- _EXERCISE INPUTS_
Start of Block
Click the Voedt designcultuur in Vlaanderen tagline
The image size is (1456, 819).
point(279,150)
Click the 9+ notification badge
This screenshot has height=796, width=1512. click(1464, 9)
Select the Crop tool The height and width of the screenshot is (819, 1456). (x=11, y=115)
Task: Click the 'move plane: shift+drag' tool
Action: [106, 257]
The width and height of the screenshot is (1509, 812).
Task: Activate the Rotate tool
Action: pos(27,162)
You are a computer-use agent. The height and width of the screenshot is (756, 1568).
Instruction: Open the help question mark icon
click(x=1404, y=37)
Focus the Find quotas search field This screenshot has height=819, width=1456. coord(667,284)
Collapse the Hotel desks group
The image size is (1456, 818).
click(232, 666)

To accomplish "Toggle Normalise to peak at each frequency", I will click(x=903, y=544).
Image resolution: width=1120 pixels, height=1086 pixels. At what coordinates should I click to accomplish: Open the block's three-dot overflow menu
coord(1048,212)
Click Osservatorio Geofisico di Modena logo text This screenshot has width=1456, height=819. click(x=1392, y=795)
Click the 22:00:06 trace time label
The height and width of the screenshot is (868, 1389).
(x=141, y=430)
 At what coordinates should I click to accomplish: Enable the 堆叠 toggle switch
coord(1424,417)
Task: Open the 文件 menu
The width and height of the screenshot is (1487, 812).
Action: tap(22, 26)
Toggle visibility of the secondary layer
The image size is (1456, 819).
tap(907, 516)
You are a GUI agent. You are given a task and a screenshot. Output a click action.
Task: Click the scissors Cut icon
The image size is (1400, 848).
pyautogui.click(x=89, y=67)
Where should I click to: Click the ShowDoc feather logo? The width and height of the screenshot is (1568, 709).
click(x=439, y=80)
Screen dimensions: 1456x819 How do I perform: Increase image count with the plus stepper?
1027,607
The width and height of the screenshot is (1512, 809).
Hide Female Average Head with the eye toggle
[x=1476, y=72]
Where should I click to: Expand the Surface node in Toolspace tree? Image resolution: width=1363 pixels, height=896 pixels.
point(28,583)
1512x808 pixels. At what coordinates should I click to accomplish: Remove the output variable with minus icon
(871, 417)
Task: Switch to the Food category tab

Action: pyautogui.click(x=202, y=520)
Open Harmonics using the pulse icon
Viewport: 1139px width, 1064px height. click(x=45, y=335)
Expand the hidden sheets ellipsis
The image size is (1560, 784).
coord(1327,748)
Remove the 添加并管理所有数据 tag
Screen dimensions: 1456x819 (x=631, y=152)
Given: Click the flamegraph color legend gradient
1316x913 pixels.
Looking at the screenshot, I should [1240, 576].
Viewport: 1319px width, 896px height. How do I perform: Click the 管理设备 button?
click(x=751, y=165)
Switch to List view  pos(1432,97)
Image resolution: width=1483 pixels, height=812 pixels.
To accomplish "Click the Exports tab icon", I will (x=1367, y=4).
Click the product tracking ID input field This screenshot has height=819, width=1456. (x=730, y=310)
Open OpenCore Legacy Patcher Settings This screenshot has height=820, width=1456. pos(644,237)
End of Block
- _WHAT YOU HAVE TO DO_
How many of the lines above include the word "field"? Give that number without comment.

- _RESULT_
2